La libertad... no ofende
20 de julio de 2013 por Redacción FNFF
La libertad... no ofende, por Jaime Alonso
Jaime Alonso
La libertad de expresión es un derecho constitucional básico en cualquier Estado de Derecho, desde finales del siglo XVIII, con mayor o menor fortuna en su aplicabilidad, donde la responsabilidad, en su ejercicio, del sujeto que la ejerce, ya sea escritor, parlamentario, actor, guionista de cine, pintor o escultor, debe ser el primer filtro, llamémosle de conciencia o consciencia de que no vale todo, de que no todo puede ampararse como libertad de expresión u opinión.
Los límites a ese derecho se encuentran en otro derecho, también inalienable, el de las personas o instituciones a la veracidad de lo que se afirma e informa; y el de las personas a su intimidad, honor y propia imagen. Ciertamente encajar y dilucidar las innumerables colisiones que ambos derechos comportan, no resulta tarea fácil y da pie a una numerosa y, a veces, contradictoria jurisprudencia.
La calidad de una democracia y la madurez axiológica de una sociedad, se mide también por la mayor o menor libertad de información acreditada, de exaltación cultural que denota una emoción, de la calidad y armonía del espíritu. También lo repulsivo, lo grotesco, la fealdad puede encontrar acomodo artístico y resultar fiel espejo de una parte siniestra que habita entre nosotros. El límite siempre y en cualquier caso, viene dado por la ofensa, menosprecio, difamación, injuria o intento denigratorio que, de manera gratuita y sin posibilidad de respuesta se infiere a una persona o institución relevante.

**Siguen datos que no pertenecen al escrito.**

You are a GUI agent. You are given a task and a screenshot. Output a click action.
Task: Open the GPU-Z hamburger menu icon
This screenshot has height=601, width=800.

Hemos asistido estos días a un aquelarre patibulario de los enemigos, ahora y siempre, de toda civilización, de toda cultura. A la máxima degradación del arte consistente en ponerse al servicio de la ideología política más degradante del siglo XX, la que sojuzgó, esclavizó y empobreció a media Europa. Una banda de pseudoartistas que continúan anclados en un pasado irreversible con el tic, fuera de lugar y época, de antifascistas, se han empeñado en juzgar a la historia. Y su juicio, como su vida, como su estrecho intelecto, como su escaso conocimiento, como su conciencia, es sumarísimo: FRANCO ES EL CULPABLE.
Así, convierten al hombre y al régimen que salvó a la civilización cristiana y a España del comunismo, en el chivo expiatorio de todas sus frustraciones históricas y presentes. No lo pueden superar, tienen una enfermedad colectiva de difícil cura, instalados en la quimera y perdida de cordura de los libros de caballería. Al carecer de planteamientos válidos de futuro, se limitan a una mimética repetición de los errores del pasado, con la fuerza arrolladora del odio, la ignorancia, la injusticia y la desesperación.
El veredicto de los tribunales humanos nos preocupan lo justo por coyuntural. El veredicto de la historia de unos hombres y una sociedad que se sacrificó, lucho y murió por dejarnos una España mejor, mas justa, en paz y armonía, en desarrollo y pleno empleo, industrializada y exigente, soberana y orgullosa, con una mayoritaria clase media pujante y emprendedora, que deja como legado a la generación presente en 1975, la octava potencia industrial del mundo, sin ayuda internacional y con la sola confianza en nuestro destino como pueblo, como Nación, y el sabernos bien y honestamente mandados. Ahí Francisco Franco y su generación ganará el plebiscito siempre, por muchas leyes de “memoria histérica” que se promulguen. Porque a Franco solo se le podría olvidar superando lo que el hizo como gobernante, extremo muy lejos de alcanzar por los que nos gobiernan hacia el precipicio individual y colectivo.